The human brain consists of more than 100 billion neurons, which process and transmits information at specialized junctions called synapses. How are properties of synapses formed, stabilized, maintained and modulated is critical for maintaining accurate neuronal network activity and normal brain function?
Our laboratory is interested in understanding the molecular basis of the formation and function of synapses and exploring the mechanisms underlying the impairments in synaptic function that are observed in neurodevelopmental and neurodegenerative disorders. We are particularly interested in molecular mechanisms of building and maintaining tripartite synapses (synapses made by neuron-neuron and neuron-glia interactions), with the notion that both neuron and glia encode the cellular logic of neural circuits.

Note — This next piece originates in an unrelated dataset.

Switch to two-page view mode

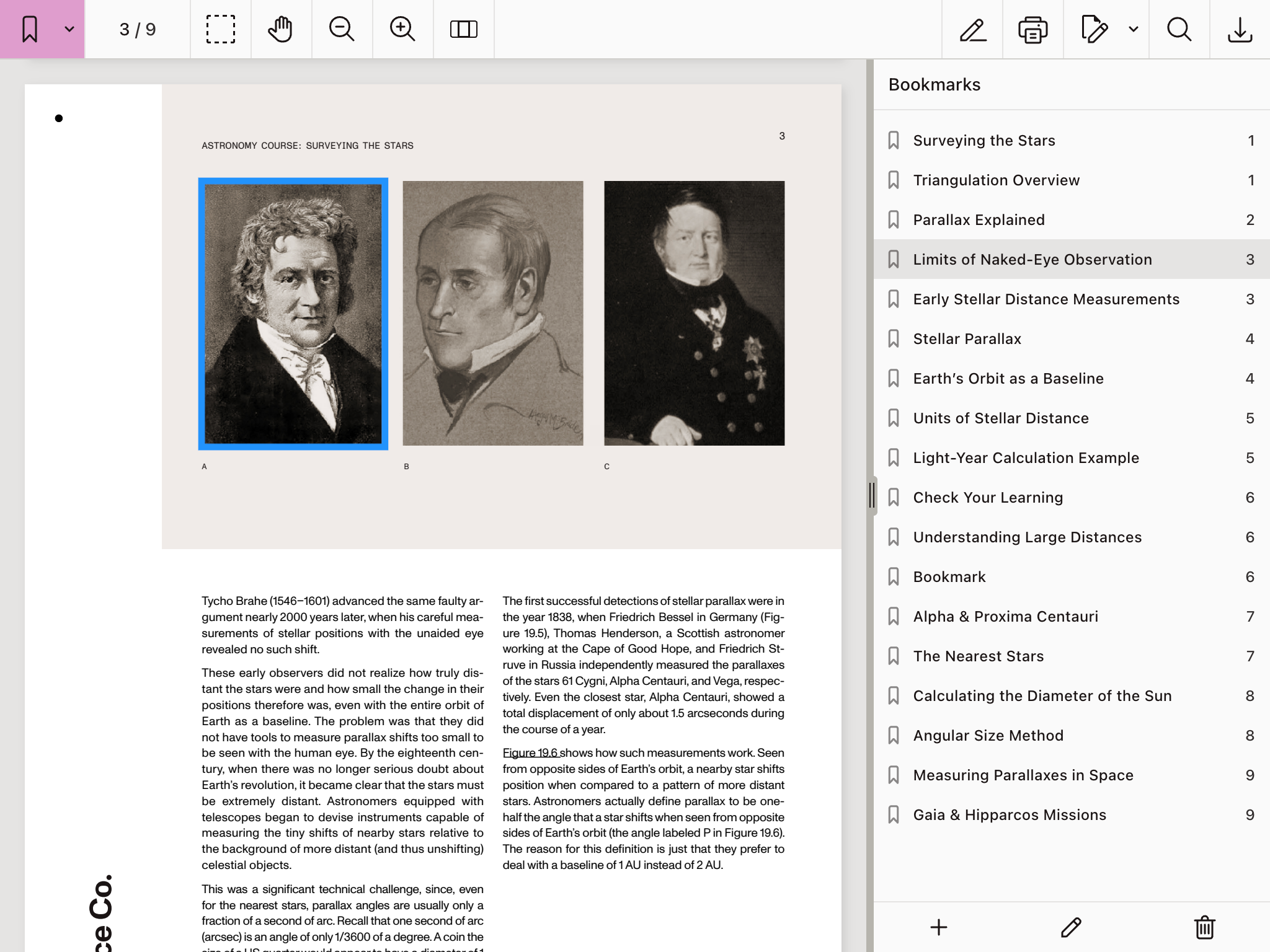click(x=463, y=29)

In pursuing those questions, our laboratory will utilize an interdisciplinary approach that spans from in vitro studies to animal behavior assessments and includes dual-patch recording in the acute slice, animal behavior, stereotaxic injection of virus for gene manipulation and for functional circuit tracing, optogenetics, molecules biology, mouse genetics.
Our studies will identify molecules that are required for the formation/function of tripartite synapse and determine how mutations in their genes give rise to neurodevelopmental or neurodegenerative disorders. Our findings will thereby provide insights into basic molecular mechanisms that mediate synaptic function and contribute to understanding the role of malfunction of synapse in neurologic disorders.